国税の“伝家の宝刀”である同族会社の行為計算否認規定について、その適用の是非をめぐり国税不服審判所で争われていたことが分かりました。

 審査請求を行ったのは、建築内装材を製造・販売するA社です。A社はaとbという親子が代表取締役に就任しており、bは関連会社B社の代表取締役でもありました。
 B社は共同経営者の使い込みなどで債務超過の状態にあり、A社に増資を要請。A社は要請に応じて3千万円を払い込み、全額を投資有価証券勘定に計上しました。その後、B社が精算となり、精算結了時に同額を投資損失として損金の額に算入し法人税を申告しました。
 しかし、税務署は「B社には合理的な再建計画がなく、増資時には解散に向けた行動をとっていた。A社が損失負担などをすることについて理由がなく、増資に合理性がない」として、払込金は払込時の寄付金と判断。同族会社の行為計算否認規定を適用して否認しました。
 これに対し請求人は「B社は関連会社であり、顧客や取引先への影響を抑えるため損失負担を行うには理由があった」と主張しました。

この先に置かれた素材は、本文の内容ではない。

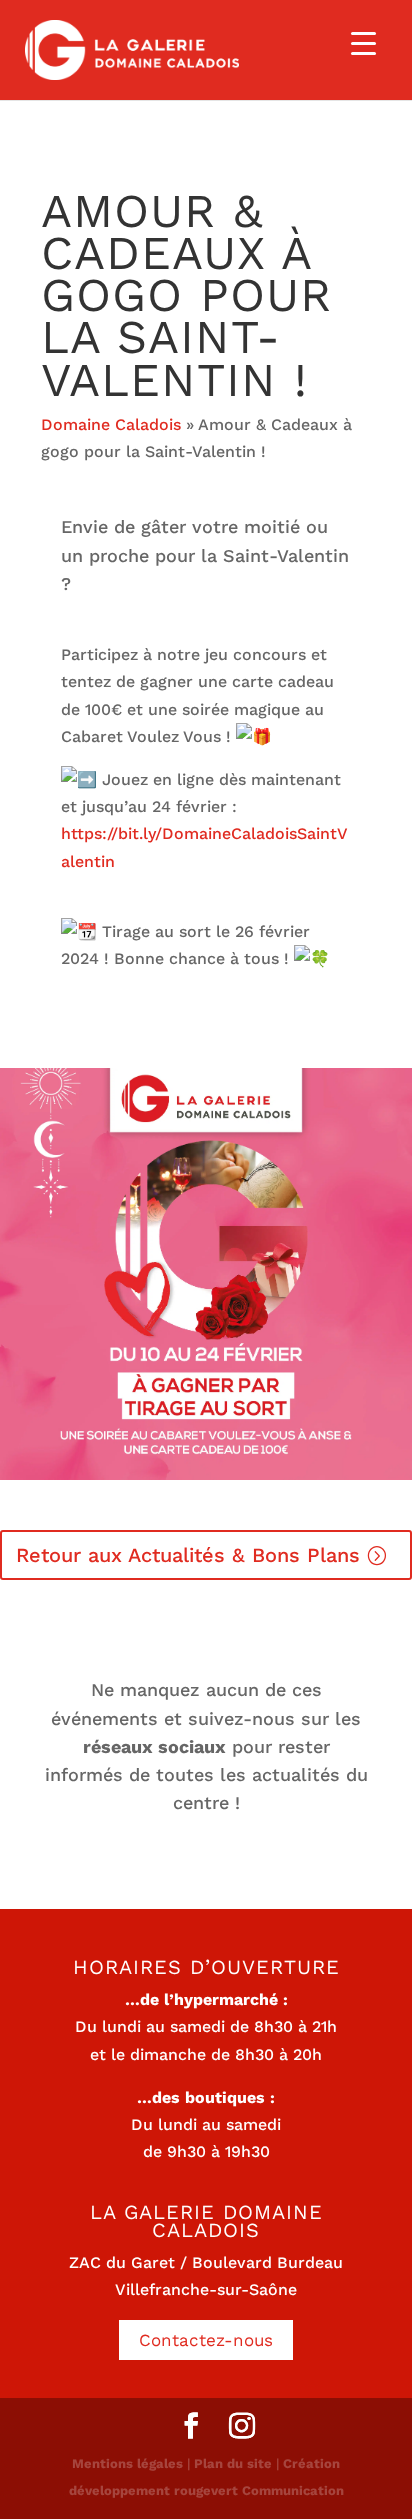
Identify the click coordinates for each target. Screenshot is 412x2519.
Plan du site (233, 2463)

 審判所はこの争いについて、「A社とB社は資金融通関係もなく、増資直前に資本関係はなかったことからすると、請求人が増資を引き受けなければならない特段の事情があったとはいえない」とし、増資を行ったことは「純経済人の行為として不自然、不合理なものと認められる」と判断。「増資は寄付金とまではいえない」として原処分庁の判断を一部取り消したものの、法人税の賦課課税を結論づけました。